Only B. coccolobifolia and B. ligustrifolia showed mutagenic activity. However, the extracts of B. verbascifolia, B. correifolia, B. fagifolia and B. intermedia were found to be strongly antimutagenic against at least one of the mutagens tested.

Conclusions

These results contribute to valuable data on the safe use of medicinal plants and their potential chemopreventive effects. Considering the excellent antimutagenic activities extracted from B. verbascifolia, B. correifolia, B. fagifolia and B. intermedia, these extracts are good candidate sources of chemopreventive agents. However, B. coccolobifolia and B. ligustrifolia showed mutagenic activity, suggesting caution in their use.

Peer Review reports

Background

The use of medicinal plants in folk medicine is based on empirical knowledge gathered for centuries by diverse ethnic groups. This knowledge, based on daily experience and passed down from generation to generation, constitutes the origin of modern medicine [1, 2].
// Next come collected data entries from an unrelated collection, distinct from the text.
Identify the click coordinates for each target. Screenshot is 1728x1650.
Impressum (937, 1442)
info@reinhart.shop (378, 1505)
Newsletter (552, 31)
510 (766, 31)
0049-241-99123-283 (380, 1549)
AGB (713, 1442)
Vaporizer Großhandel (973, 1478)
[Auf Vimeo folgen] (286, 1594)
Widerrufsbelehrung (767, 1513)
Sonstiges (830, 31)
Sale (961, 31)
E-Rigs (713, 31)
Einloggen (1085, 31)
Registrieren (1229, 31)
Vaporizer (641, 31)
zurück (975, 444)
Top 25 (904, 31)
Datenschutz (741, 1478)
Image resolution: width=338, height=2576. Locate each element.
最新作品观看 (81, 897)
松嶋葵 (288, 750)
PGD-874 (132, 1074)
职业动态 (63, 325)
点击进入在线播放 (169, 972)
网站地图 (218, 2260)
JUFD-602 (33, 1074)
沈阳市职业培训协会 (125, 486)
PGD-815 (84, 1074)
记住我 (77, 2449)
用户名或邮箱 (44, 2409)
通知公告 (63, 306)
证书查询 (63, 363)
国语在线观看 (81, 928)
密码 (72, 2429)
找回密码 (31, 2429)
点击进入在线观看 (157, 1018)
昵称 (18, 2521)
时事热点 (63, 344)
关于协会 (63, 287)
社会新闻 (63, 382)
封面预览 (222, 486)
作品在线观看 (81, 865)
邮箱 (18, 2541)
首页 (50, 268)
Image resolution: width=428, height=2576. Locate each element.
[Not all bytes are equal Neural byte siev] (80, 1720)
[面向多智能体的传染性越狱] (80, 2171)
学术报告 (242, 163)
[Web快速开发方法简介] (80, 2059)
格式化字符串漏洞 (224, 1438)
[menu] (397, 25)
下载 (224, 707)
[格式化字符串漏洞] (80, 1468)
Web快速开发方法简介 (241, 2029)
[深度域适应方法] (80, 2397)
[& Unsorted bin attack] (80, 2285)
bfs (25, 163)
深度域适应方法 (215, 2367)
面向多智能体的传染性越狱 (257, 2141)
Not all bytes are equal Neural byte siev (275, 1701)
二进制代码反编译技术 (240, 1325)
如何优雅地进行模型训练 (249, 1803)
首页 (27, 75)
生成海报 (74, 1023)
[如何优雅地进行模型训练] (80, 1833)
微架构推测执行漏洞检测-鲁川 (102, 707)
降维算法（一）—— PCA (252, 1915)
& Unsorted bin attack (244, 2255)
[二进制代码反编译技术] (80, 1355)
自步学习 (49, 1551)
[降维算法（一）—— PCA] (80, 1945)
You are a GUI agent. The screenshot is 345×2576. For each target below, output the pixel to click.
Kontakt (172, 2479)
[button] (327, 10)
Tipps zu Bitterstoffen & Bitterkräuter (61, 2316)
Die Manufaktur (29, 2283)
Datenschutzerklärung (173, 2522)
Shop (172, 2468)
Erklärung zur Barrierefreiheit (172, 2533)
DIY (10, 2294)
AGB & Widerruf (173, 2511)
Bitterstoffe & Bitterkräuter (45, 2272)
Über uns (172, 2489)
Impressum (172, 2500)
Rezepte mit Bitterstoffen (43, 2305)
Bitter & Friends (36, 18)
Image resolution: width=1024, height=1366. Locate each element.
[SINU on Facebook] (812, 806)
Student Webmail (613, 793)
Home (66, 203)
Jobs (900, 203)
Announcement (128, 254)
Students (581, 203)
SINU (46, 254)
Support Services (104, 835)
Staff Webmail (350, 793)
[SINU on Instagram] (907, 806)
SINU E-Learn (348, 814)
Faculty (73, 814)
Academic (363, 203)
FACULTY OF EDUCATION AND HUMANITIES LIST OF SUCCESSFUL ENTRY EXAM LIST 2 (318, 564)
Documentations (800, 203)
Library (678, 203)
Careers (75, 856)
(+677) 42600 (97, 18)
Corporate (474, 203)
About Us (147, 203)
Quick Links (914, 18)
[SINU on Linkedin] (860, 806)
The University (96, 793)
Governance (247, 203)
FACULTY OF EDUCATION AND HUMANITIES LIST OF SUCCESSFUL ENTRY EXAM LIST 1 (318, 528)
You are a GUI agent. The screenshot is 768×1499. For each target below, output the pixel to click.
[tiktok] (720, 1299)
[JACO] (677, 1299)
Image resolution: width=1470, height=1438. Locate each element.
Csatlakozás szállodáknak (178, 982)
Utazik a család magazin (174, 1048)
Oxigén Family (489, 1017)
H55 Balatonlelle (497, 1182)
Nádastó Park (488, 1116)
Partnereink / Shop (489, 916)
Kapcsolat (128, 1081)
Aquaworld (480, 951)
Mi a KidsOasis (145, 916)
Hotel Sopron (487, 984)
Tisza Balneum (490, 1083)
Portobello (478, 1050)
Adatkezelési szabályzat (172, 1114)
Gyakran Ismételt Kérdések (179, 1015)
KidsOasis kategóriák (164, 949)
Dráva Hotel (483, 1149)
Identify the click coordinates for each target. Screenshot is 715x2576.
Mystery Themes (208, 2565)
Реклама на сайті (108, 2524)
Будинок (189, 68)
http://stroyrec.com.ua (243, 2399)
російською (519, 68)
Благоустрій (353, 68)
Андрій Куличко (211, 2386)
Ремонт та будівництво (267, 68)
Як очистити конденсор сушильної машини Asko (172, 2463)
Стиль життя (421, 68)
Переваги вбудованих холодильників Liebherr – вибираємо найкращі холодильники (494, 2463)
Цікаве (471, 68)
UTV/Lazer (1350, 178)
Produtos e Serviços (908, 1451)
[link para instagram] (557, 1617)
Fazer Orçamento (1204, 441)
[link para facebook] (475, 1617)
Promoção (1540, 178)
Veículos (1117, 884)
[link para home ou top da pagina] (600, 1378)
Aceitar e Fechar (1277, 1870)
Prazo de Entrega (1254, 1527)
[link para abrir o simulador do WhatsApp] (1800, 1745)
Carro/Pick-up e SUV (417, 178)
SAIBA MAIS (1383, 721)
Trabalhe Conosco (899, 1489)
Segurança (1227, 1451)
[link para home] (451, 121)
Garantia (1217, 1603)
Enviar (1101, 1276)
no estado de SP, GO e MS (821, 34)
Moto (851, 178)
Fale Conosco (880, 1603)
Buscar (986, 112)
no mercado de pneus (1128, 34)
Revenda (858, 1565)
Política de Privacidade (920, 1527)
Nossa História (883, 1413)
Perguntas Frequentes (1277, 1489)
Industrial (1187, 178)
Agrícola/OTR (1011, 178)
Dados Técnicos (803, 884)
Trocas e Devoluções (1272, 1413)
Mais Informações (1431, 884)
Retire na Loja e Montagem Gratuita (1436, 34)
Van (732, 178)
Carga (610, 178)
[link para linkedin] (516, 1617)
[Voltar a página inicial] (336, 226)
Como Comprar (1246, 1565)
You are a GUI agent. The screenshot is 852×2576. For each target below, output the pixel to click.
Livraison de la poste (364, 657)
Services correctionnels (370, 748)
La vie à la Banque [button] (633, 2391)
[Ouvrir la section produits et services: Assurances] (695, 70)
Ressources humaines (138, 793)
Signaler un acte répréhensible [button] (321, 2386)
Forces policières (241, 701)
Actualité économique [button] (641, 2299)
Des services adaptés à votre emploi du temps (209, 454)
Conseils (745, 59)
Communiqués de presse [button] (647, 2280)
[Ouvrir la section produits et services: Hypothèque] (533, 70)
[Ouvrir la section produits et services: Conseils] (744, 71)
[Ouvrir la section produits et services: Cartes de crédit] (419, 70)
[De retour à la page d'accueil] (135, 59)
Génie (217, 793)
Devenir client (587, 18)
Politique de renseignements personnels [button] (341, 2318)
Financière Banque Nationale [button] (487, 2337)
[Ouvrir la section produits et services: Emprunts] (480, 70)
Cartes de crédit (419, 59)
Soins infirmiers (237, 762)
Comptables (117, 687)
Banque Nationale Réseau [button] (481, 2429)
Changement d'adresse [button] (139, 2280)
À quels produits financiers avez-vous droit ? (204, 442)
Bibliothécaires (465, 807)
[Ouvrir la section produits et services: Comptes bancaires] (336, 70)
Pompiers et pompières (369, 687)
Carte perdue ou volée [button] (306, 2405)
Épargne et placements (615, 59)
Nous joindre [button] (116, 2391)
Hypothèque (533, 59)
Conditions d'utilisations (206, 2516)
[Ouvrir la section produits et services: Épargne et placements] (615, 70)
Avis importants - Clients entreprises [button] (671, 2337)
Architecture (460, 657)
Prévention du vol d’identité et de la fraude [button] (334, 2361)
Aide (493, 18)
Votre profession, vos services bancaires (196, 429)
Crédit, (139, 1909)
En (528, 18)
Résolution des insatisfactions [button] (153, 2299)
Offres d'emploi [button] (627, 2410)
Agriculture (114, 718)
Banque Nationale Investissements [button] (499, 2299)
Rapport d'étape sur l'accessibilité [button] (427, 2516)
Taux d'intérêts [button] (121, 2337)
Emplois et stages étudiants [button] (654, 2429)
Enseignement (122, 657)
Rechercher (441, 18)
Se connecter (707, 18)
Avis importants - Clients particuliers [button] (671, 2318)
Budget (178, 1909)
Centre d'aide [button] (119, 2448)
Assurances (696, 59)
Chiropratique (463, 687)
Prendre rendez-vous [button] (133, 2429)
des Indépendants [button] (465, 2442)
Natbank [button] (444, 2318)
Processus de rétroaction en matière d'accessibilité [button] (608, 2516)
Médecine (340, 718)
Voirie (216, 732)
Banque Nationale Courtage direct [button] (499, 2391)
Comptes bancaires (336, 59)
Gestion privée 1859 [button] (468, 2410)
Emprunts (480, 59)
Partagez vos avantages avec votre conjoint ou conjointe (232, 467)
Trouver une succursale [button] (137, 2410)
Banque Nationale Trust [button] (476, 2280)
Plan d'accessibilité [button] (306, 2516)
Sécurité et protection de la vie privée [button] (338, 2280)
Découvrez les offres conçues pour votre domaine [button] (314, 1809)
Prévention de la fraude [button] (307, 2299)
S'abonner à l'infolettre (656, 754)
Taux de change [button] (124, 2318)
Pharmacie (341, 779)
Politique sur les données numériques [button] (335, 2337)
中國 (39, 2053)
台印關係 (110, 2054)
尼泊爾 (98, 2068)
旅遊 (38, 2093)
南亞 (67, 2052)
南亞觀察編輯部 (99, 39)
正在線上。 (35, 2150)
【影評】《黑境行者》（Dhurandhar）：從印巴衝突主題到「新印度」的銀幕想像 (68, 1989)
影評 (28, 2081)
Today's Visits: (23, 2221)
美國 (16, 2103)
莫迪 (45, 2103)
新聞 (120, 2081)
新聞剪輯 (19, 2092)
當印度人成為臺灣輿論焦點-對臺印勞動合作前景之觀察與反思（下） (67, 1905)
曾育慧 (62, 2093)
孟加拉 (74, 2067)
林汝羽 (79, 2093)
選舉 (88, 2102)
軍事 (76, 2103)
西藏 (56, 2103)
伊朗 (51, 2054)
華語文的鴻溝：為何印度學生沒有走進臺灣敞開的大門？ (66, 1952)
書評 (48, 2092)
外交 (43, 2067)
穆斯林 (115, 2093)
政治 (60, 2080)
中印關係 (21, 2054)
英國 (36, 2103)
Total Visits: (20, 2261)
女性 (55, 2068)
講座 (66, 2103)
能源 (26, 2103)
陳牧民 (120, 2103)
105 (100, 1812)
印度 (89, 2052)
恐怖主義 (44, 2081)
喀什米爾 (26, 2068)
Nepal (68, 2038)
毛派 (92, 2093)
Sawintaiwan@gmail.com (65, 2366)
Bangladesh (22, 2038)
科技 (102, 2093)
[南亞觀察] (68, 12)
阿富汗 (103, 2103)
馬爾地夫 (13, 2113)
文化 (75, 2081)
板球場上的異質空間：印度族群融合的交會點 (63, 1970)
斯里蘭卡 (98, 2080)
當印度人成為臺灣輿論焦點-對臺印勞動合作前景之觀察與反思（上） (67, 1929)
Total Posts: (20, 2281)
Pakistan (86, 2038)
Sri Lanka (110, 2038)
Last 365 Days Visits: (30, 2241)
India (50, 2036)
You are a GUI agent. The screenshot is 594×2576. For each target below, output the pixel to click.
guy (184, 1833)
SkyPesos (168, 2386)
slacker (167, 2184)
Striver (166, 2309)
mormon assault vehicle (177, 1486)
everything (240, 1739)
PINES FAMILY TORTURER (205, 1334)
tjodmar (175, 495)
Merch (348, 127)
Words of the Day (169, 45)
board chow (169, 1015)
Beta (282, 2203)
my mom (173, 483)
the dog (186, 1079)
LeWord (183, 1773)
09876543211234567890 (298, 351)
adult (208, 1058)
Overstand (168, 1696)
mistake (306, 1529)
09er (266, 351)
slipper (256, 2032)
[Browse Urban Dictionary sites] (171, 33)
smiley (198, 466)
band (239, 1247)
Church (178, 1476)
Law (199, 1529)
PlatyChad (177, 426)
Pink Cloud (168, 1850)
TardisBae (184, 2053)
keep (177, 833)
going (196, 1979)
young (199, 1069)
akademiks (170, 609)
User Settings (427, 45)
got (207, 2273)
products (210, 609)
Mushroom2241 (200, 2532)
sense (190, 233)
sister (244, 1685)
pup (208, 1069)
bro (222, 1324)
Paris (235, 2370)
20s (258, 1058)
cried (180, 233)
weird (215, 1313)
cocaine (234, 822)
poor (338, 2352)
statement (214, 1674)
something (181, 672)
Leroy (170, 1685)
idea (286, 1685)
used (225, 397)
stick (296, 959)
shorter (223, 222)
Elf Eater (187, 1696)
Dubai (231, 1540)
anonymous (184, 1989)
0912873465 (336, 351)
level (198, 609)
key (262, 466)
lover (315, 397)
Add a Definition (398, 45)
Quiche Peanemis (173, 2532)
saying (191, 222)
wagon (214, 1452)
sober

Byrsonima is a genus of Neotropical trees and shrubs known for yellow, cherry-sized fruits. In various regions of Brazil, several species of this genus are widely used in the treatment of gastrointestinal problems. Research has confirmed a number of different biological activities in these plants, especially antioxidant, antimicrobial and topical and systemic anti-inflammatory activities. Phytochemically, this genus has been noted for the presence of flavonoids and triterpenoids [3].

In previous studies, the methanolic (MeOH) leaf extract of B. crassa showed mutagenic activity in the Ames test with Salmonella typhimurium strain TA98, without the metabolic activation system (S9), and amentoflavone, one of the metabolites isolated from the ethyl acetate fraction of this species, gave positive results for mutagenicity [4], while the MeOH extract of B. intermedia demonstrated signs of mutagenic activity in the Salmonella strains TA98 and TA100 [5].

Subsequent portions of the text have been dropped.